HOLLYSHORTS FILM FESTIVAL 2025: CFA’S IMPACT FROM THE INSIDE
HollyShorts returned for its 21st year with more scale, reach, and international visibility than ever, and CFA was woven directly into that momentum. With over 7,000 submissions, 430 officially selected films, and media coverage rivaling Sundance and Tribeca, the festival marked a clear milestone for independent creators.
BEFORE THE FESTIVAL EVEN STARTED
For CFA, the energy began before opening night. On August 6, we partnered with the League of Filmmakers and Filmmakers Alliance to host the official HollyShorts kickoff summit at our rooftop in Los Angeles, powered by Blackmagic Design.
This wasn’t just a welcome event—it was a working environment.
A full day designed to ground filmmakers in the realities of the industry before they stepped into the festival itself.
WHAT HAPPENED INSIDE THE SUMMIT
These weren’t theoretical discussions—they were grounded, tactical, and directly tied to the next step filmmakers need to take.
What tied everything together was clarity:
not just how to make something—but how to move it forward.
Across the summit, panels focused on one thing: making the industry more navigable.
Filmmakers moved through conversations that broke down:
How to turn a short film into a feature
What it actually means to run a creative career as a business
How post-production workflows scale with real budgets
The role of casting in shaping both story and financing
Line producing and budgeting as tools to protect creative vision
How to monetize short films beyond the festival circuit
Alternative financing strategies like grants and fiscal sponsorship
Where AI fits into filmmaking—and where it doesn’t
Watch the full summit conversations
Dive into the panels, speakers, and key moments that shaped this year’s HollyShorts Kickoff Summit.
From Short to Feature: How to Make the Leap
Showrunning 101: Building Worlds That Work
Monetize Your Short: Distributing and Making Returns
Pay Yourself: A Creative’s Guide to Running a Business
Alternative Financing Methods for Fundraising
AI Softwares for Filmmakers: An Introduction
Scaling Post Production Workflow
Line Producing & Budgeting 201
Working with Casting Directors (Shorts and Beyond)
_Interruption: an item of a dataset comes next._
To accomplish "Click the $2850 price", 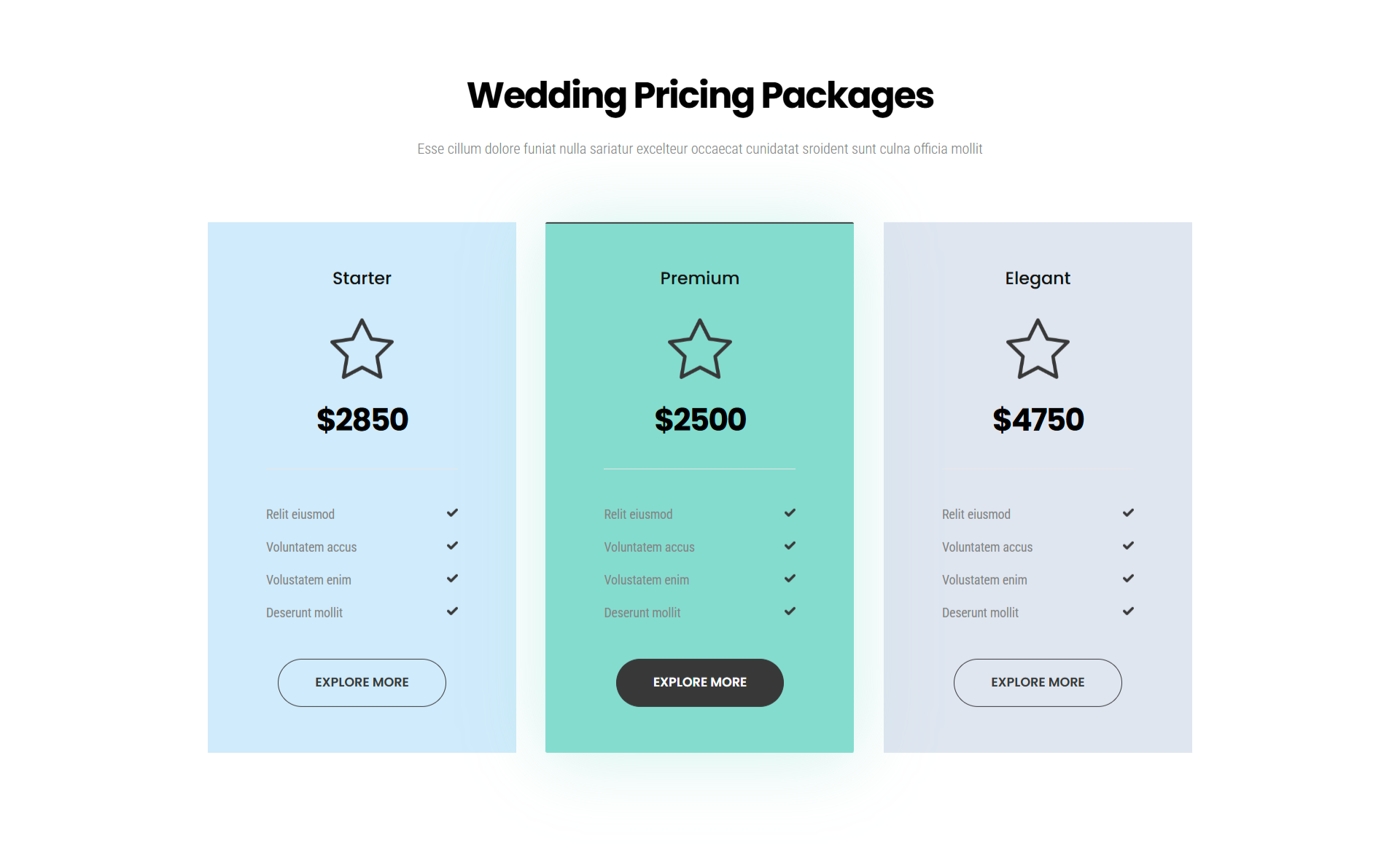I will click(362, 420).
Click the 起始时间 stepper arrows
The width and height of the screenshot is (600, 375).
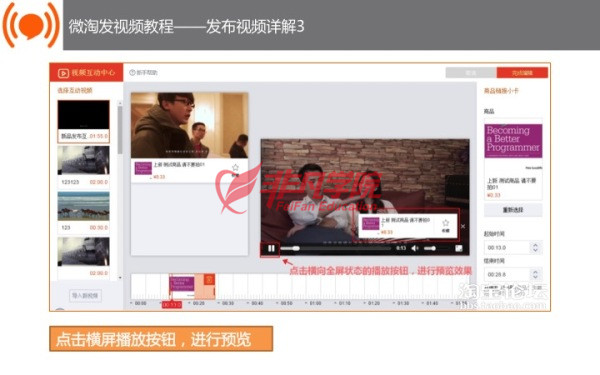[x=535, y=248]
Three Things: The Three Keys to Cinematic Quality
CFA’S ROLE WITHIN THE HOLLYSHORTS ECOSYSTEM
This is where CFA naturally fits in.
We’re not just creating opportunities to learn—we’re helping filmmakers connect the creative, logistical, and financial sides of the process so they can move with intention.
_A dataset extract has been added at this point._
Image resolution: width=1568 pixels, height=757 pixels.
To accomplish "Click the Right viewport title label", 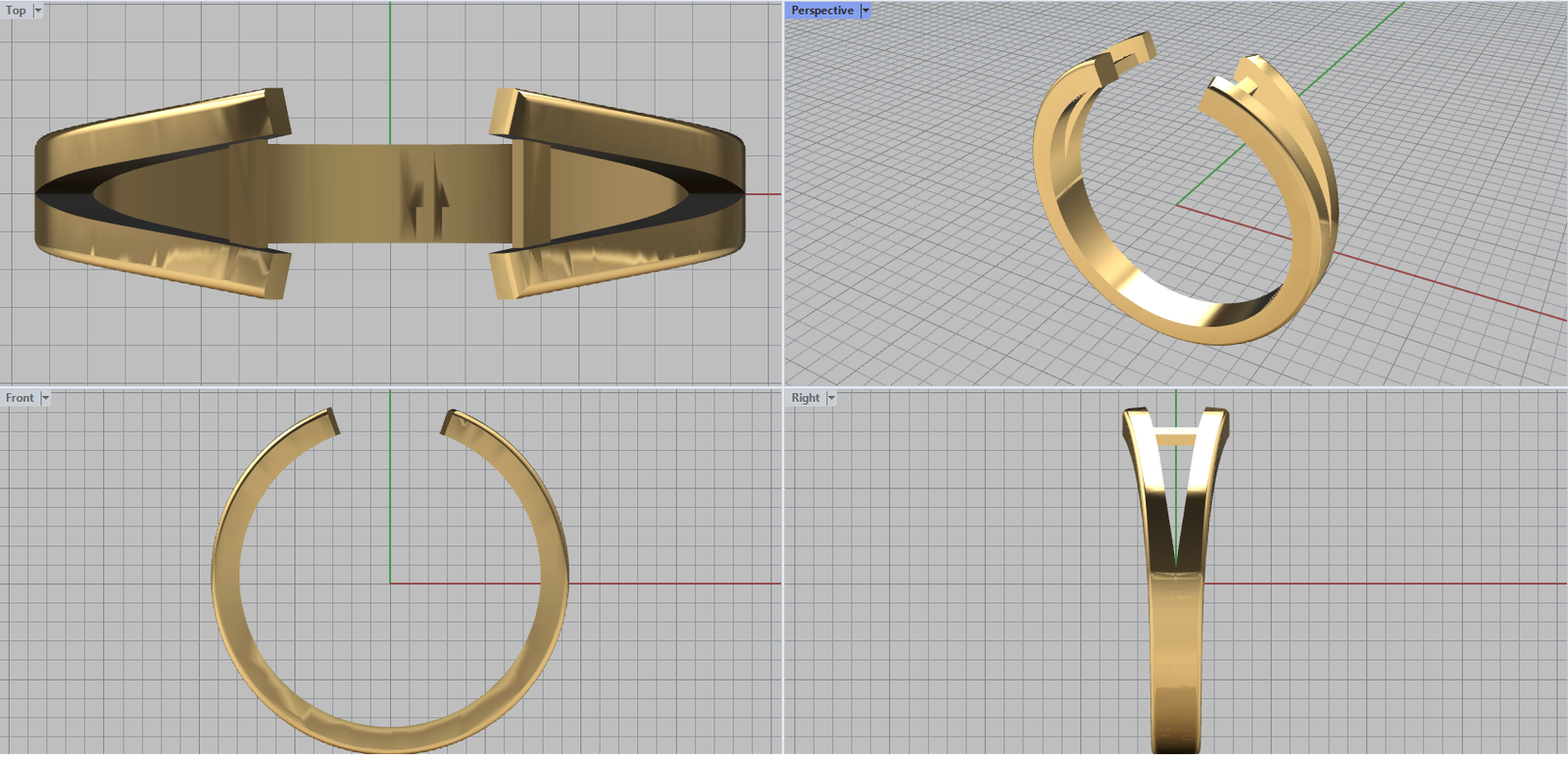I will click(x=805, y=398).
The summit wasn’t separate from the festival.
It was part of the same ecosystem—a starting point.
As HollyShorts moved into opening night at Ovation Hollywood, that same energy carried forward. Filmmakers moved between screenings at the TCL Chinese Theatre, panels and conversations, the Alta Global Media Summit, and off-site gatherings, including events at CFA Studios.
That rhythm—between learning, connecting, and exhibiting—reflects how the industry actually works. Not in silos, but in overlap.
This year pushed into new territory—from a spotlight on the African continent to the launch of Music Day and continued global expansion—while still bringing together a mix of emerging and established voices, from independent filmmakers to creators like Idris Elba, Letitia Wright, Viola Davis, and Stephen Fry.
The scale is growing, but the core remains the same:
supporting filmmakers who are actively building their careers.
By the time the festival closed on August 17—with Oscar-qualifying awards, custom Revello trophies, and a full courtyard takeover—it was clear that HollyShorts has evolved into more than a screening platform.
It’s an ecosystem.
And CFA’s role within that ecosystem is becoming more defined each year. We’re one of the places where filmmakers begin their journey into spaces like this—before the red carpets, before the premieres—by building the skills, relationships, and clarity needed to move forward.
This year reinforced something simple:
Education, access, and community aren’t side components of a festival experience.
They’re the runway.
And that runway is what allows filmmakers not just to arrive—but to take off.